Confession: when I was growing up as a kid in Los Angeles, I had no interest in bikes whatsoever. My interests were about par for my age (i.e. hanging out at the mall and killing quarters on Street Fighter II). So when my family moved out of the more urban part of the San Fernando Valley into what I considered “the sticks” (Sunland/Tujunga), I was filled with typical mall-deprived angst. Fast forward a few decades later, and I’ve come to appreciate where I grew up through the lens of bicycling… and it is awesome!

Yep. This is Los Angeles.

Sunland is not a town one would really consider a tourist destination. The main drag of Foothill Blvd has had a hard time attracting and keeping any businesses of note. There used to be a bike shop, but they have since moved down to the neighboring town. What it lacks in urbanity, though, it makes up in some pretty amazing (and completely hidden) bicycle rides.

When visiting my parents during our winter escapes, we can literally take a small neighborhood road and be in honest-to-goodness mountains in less than 20 minutes. It was a pretty mind-blowing moment when I first realized this. The brown hills and mountains that I looked upon with discontent as a teenager now call to me with any number of adventures as an adult. Amazing how perspective changes. There is quick access to Big Tujunga Road (“Big T”) that winds its way up into the mountains of Angeles Crest Forest. On that road, you can climb on pavement to your heart’s content or veer off on any number of dirt roads and trails along the way. There is also the gruelling off-road climb up to Mt. Lukens on a battlefield of babyheads.

One of our favorite areas to ride, which can be accessed from Sunland (and even Burbank), is in the Verdugo Mountains. The Verdugos are a small transverse mountain range that parallel the San Gabriels and divide the La Cresenta and San Fernando Valleys. It is literally a small island of wilderness in a sea of urban development. Growing up as a kid, I went to high school on one side of the mountains and lived on the other side. The Verdugos have an interesting history. Apparently, a tram was once proposed to go its top. It would have started in Burbank and ended at the summit, at a restaurant. For better or for worse (probably for better), it never materialized. Instead, it now exists as an outdoor escape right in the middle of the city.

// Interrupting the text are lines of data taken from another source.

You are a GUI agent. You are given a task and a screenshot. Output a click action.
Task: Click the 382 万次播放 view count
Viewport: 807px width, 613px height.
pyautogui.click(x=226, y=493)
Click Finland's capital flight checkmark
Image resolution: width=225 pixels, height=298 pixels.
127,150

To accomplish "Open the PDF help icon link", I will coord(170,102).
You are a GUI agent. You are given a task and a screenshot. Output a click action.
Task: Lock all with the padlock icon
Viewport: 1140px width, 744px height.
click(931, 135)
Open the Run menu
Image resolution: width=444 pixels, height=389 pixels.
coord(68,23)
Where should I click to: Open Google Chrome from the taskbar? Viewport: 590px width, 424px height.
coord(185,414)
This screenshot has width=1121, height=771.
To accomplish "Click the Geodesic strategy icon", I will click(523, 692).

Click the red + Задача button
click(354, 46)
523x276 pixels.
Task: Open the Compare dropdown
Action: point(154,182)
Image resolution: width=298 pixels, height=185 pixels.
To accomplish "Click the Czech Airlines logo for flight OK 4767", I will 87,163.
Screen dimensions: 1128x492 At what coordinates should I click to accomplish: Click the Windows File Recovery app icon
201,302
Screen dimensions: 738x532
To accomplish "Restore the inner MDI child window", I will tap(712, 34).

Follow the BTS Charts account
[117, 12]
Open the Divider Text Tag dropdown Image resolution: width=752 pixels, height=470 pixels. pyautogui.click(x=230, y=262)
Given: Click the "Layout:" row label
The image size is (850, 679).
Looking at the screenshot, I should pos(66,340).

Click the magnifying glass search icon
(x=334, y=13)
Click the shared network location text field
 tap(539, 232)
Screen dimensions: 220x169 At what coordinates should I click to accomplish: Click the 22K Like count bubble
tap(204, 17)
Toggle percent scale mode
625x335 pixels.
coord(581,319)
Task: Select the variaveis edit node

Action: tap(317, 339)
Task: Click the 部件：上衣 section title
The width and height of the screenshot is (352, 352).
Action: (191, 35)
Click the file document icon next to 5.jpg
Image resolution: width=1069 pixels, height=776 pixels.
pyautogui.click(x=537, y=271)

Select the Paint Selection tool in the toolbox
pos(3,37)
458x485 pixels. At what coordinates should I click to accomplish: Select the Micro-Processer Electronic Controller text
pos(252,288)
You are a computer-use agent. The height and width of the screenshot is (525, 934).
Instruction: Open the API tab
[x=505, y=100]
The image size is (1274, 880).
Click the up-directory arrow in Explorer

There are several trailheads that access the Verdugos from both it’s Southern and Northern sides. We’ve only ever entered from the Northern side of the mountains, near where La Tuna Canyon and the 210 freeway intersect. There is an unimproved dirt parking lot, which to our surprise always seems half full. I never considered this part of Los Angeles as having much outdoor recreation, but every time we have gone to the Verdugos, we’ve seen loads of people walking, jogging, hiking, and biking.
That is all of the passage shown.